Fast forward two seasons and the Arizona men’s basketball program is in a vastly different place. Sean Miller has finely tuned the recruiting machine, and top flight talent is coming to Tucson in droves. Year after year, Arizona is stocking up on elite high school prospects.
With a steady injection of five star talent over the last few seasons, you might be wondering where that leaves Mayes, a seemingly forgotten piece of the puzzle.
If you think Mayes will be marginalized by Arizona’s starting guards, think again. Even as a reserve, Mayes will play an integral part in the Wildcats’ offense because of his proven long range ability.
His total minutes might not rank among the team’s best, but Mayes’ role will be vital. Even before Arizona has played a single game, basketball minds have already hypothesized that forcing the Wildcats into a jump shooting contest could be their undoing. Despite all that athleticism and young talent, Arizona’s Achilles heel is their ability to stretch the floor with reliable shooters.
If Arizona does indeed find itself hurting for outside shooting, Mayes could become the Wildcats’ go-to three point shooter. Nothing would open up the game for the young talent down low like a consistent and attention-demanding long range shooting threat. If Mayes stepped up to that role, he could have a nice season ahead of him.

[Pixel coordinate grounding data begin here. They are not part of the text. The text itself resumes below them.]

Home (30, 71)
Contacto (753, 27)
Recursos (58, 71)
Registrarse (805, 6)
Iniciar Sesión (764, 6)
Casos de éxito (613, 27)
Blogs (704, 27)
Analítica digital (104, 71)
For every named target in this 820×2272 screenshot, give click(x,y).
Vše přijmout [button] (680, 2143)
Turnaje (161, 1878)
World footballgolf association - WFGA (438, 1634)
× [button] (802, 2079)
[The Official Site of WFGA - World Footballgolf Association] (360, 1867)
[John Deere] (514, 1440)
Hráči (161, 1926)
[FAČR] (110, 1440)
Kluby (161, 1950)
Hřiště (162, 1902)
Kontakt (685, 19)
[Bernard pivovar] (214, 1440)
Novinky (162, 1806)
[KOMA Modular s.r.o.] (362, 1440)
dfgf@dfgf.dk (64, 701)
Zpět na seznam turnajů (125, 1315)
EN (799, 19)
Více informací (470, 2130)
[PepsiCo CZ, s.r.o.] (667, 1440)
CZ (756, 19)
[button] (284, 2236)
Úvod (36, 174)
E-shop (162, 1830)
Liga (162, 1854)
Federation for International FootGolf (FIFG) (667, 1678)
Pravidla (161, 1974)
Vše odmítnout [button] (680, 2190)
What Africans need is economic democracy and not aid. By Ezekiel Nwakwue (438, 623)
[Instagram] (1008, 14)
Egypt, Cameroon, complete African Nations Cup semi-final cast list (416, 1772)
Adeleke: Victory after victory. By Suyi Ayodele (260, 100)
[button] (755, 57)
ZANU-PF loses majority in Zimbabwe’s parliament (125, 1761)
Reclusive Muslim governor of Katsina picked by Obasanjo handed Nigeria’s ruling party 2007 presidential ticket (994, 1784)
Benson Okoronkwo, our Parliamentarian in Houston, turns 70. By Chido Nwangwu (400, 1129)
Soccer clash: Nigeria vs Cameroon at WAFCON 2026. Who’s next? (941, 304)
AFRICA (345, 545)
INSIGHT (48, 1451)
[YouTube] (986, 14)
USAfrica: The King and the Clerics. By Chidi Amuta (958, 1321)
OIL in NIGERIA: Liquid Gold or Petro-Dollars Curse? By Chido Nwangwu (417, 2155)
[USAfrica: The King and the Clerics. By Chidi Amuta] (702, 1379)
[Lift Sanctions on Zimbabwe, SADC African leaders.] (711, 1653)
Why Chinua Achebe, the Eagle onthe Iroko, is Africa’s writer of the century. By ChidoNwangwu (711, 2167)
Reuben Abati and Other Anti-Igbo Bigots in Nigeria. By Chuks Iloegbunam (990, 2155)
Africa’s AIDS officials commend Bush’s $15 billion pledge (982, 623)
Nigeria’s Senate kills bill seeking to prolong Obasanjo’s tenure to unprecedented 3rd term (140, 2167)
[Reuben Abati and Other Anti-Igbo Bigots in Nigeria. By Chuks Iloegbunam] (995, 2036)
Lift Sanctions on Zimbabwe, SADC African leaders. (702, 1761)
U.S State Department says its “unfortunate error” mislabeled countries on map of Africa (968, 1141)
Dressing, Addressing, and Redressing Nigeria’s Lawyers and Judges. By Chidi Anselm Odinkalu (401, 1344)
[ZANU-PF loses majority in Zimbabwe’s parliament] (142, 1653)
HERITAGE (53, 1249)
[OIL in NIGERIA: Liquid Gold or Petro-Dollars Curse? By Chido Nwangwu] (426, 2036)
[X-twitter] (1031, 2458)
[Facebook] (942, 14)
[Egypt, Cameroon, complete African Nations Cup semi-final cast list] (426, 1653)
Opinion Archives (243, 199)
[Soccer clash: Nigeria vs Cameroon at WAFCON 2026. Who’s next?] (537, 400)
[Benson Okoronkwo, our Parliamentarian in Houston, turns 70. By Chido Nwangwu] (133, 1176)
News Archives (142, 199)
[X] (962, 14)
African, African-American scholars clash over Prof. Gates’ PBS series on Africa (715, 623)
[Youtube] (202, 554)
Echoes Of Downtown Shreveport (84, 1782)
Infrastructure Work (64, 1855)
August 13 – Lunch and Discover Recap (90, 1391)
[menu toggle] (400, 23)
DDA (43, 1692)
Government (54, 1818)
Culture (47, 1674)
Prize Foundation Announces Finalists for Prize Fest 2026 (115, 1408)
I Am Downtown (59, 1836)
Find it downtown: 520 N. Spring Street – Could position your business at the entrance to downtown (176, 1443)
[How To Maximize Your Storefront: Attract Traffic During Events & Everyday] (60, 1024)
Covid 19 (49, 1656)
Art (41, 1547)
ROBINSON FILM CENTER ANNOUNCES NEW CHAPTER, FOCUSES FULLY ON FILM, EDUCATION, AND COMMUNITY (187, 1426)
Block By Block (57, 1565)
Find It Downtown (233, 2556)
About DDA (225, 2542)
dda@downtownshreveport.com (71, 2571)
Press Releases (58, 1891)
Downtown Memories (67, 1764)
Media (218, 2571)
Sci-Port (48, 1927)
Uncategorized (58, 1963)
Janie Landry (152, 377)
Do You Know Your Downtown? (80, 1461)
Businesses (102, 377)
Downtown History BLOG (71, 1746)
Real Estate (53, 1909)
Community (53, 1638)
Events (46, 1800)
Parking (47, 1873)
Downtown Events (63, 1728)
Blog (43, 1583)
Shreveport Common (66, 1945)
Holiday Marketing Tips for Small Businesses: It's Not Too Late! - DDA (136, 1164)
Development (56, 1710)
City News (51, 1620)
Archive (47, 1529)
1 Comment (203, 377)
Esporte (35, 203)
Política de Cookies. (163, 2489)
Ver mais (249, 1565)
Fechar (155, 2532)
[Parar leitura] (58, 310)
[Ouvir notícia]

But there’s room for so much more. Mayes doesn’t just have to be Arizona’s reaction to the zone, he could be the reason teams are scared to use it. If Mayes shoots the ball as efficiently as he did in his freshman year, opposing defenses will have to respect Arizona’s guard shooting when he’s in the game.
But if he improves on that, as you would expect him to, Mayes has a chance to be a game breaking three point shooter, perhaps among the conference and country’s best. He could truly become a three point assassin, something Arizona hasn’t had since the Salim Stoudamire days.
But how will it all play out? Your guess is as good as mine. It’s not far fetched to think Mayes could get buried on a stacked roster, especially with yet another transfer point guard coming in to take his minutes.
A lot of players would have given up on the program after having a promising freshman year, only to see their usage and role diminish as they got older. Mayes could have been one of those players. But he wasn’t, and that deserves a modicum of respect.
Even as he was over-recruited, under-played, and mostly forgotten about over the last two years, Mayes could finally be in store for an expanded role as the team’s only senior, and he just might become Arizona’s next three point assassin.